As alterações feitas pela Emenda nº 23/83 foram apenas para buscar maior simplificação na forma do cálculo do tributo, porquanto a essência da contribuição de melhoria teria permanecido intacta, razão pela qual o Decreto-Lei nº 195/67 teria sido aplicado sem maiores questionamentos durante toda a vigência da Constituição Federal de 1967.
Assim, não tendo sido revogado tacitamente o Decreto-Lei acima referenciado durante a vigência do texto constitucional anterior, com a promulgação da atual Carta Política houve a recepção do Decreto, já que suas disposições sobre o tributo não conflitam com a Lei Maior.
Diante da análise de todo o exposto, é possível concluir que não há possibilidade normativa para fazer incidir contribuição de melhorias sobre bens públicos, uma vez que o Decreto-Lei nº 195/67, devidamente recepcionado pela Constituição Federal de 1988, não incluiu dentro do campo de incidência do tributo os imóveis de propriedade de entes públicos, sendo, portanto, ilegal eventuais exigências tributárias nesse sentido.
Procuradora Federal atuante na Procuradoria-Seccional Federal em Santos. Exerceu a chefia de divisão de ações prioritárias, bem como a Coordenação-Geral de Cobrança e Recuperação de Créditos, ambas da Procuradoria-Geral Federal; atuou como tutora do Curso de Especialização em Direito Público da Universidade de Brasília-UNB/CEAD em parceria com a Escola da Advocacia-Geral da União-EAGU e pós-graduada em Direito Processual pela Universidade do Sul de Santa Catarina-UNISUL.

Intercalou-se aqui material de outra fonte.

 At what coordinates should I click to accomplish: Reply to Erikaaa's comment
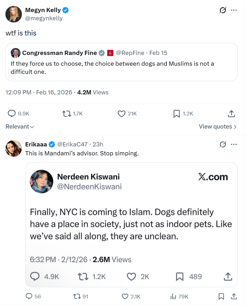(29, 297)
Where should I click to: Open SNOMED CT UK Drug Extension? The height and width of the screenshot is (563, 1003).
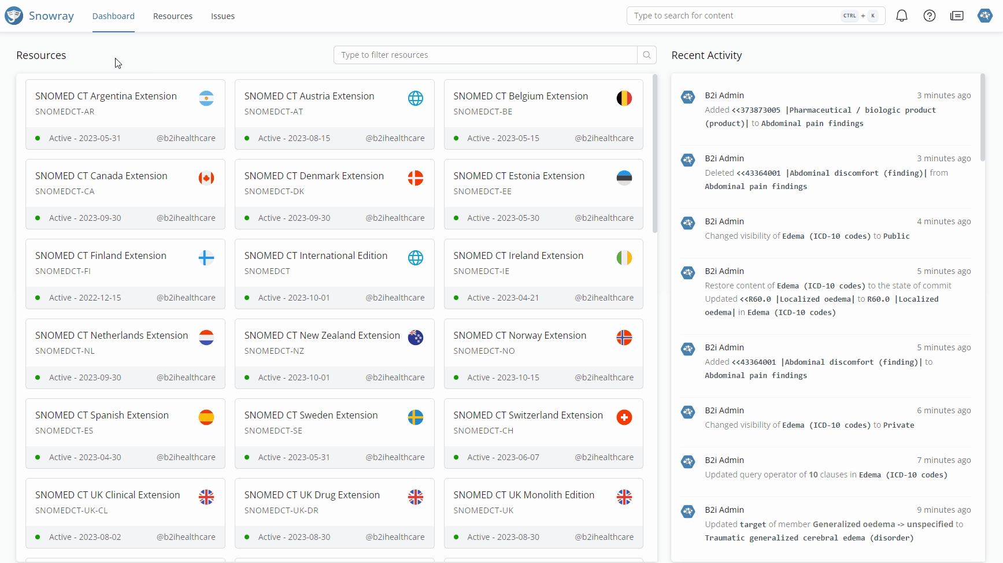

Conforme a NBR 6023:2000 da Associacao Brasileira de Normas Técnicas (ABNT), este texto cientifico publicado em periódico eletrônico deve ser citado da seguinte forma: CANCELLA, Carina Bellini. Considerações acerca da impossibilidade de órgãos públicos figurarem como sujeitos passivos de contribuições de melhoria Conteudo Juridico, Brasilia-DF: 28 abr 2014, 05:30. Disponivel em: https://conteudojuridico.com.br/consulta/Artigos/39072/consideracoes-acerca-da-impossibilidade-de-orgaos-publicos-figurarem-como-sujeitos-passivos-de-contribuicoes-de-melhoria. Acesso em: 23 dez 2024.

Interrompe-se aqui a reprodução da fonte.